**About this exercise:**
With the pictures left out, reproduce exactly the lines from the one containing "This screenshot has height=187, width=334." through the final line of the entries.

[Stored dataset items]
####################

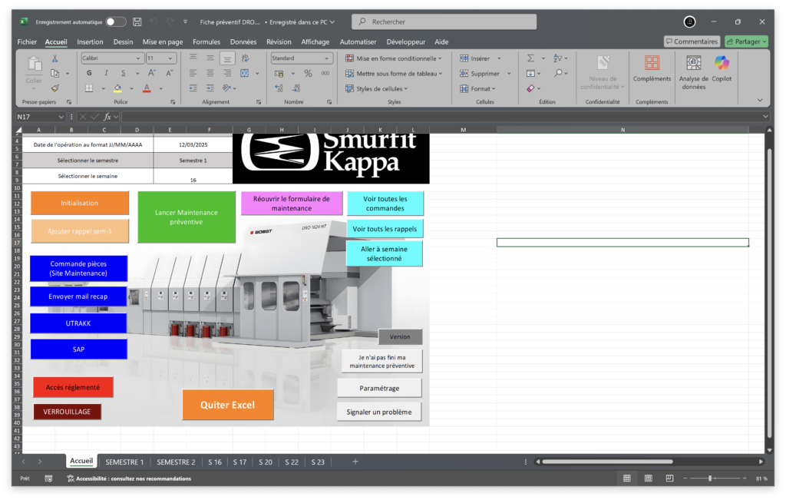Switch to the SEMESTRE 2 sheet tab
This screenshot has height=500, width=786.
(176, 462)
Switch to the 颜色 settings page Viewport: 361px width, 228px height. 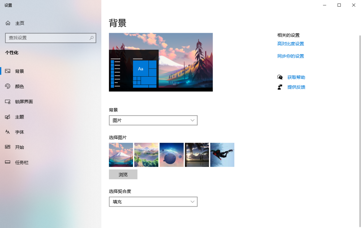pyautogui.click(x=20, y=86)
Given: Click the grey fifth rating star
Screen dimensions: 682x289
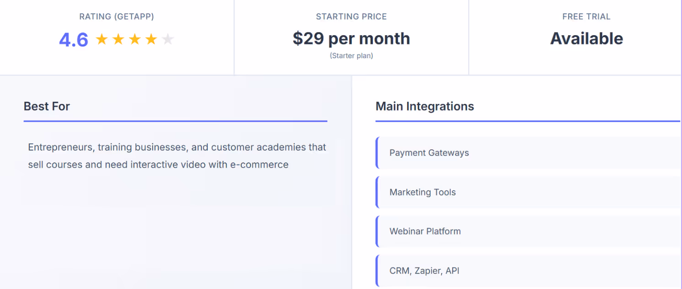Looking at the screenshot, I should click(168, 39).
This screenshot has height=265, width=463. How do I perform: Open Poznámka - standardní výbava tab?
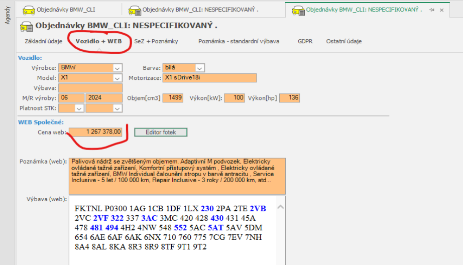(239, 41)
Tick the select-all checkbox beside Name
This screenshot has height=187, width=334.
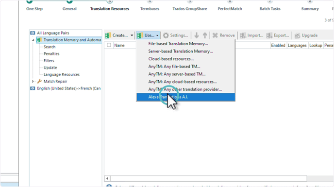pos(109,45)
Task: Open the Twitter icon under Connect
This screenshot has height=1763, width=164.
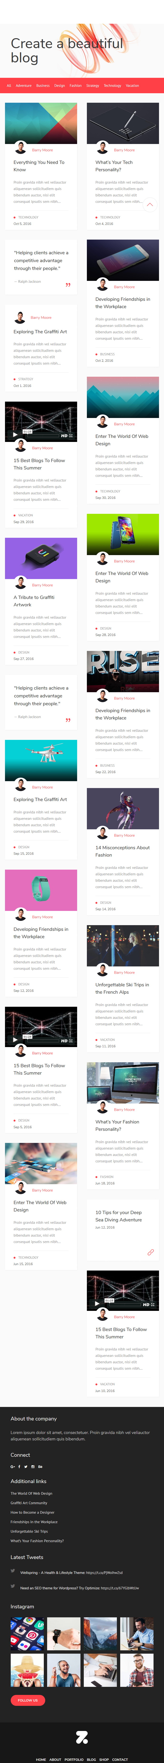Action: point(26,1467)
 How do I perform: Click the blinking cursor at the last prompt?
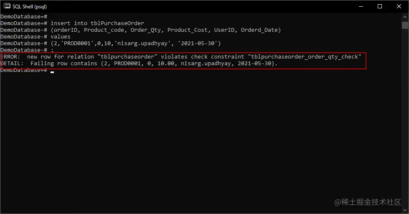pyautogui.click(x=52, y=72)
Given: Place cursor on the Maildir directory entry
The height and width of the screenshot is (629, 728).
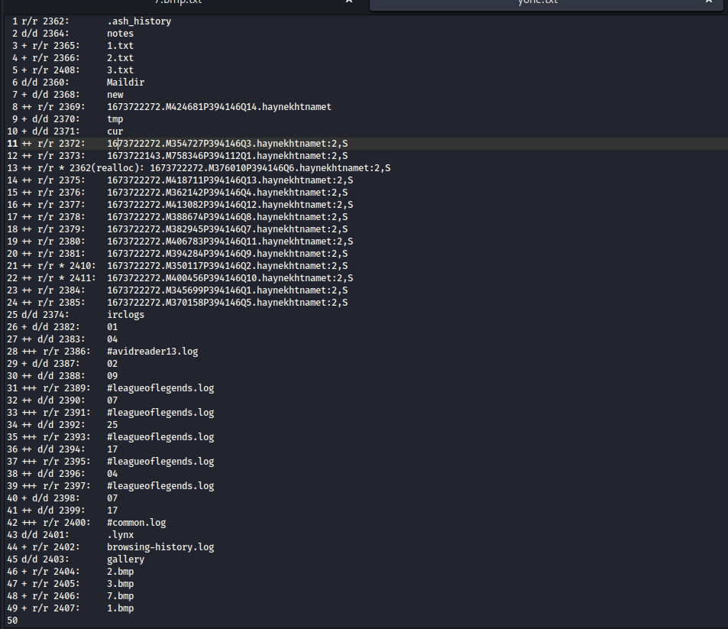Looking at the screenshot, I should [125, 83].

####################

**Task solution:**
This screenshot has height=187, width=334.
pos(109,45)
Task: Open the Twitter icon under Connect
This screenshot has height=1763, width=164.
Action: point(26,1467)
 How do I perform: Click the blinking cursor at the last prompt?
pyautogui.click(x=52, y=72)
Given: Place cursor on the Maildir directory entry
The height and width of the screenshot is (629, 728).
Looking at the screenshot, I should [125, 83].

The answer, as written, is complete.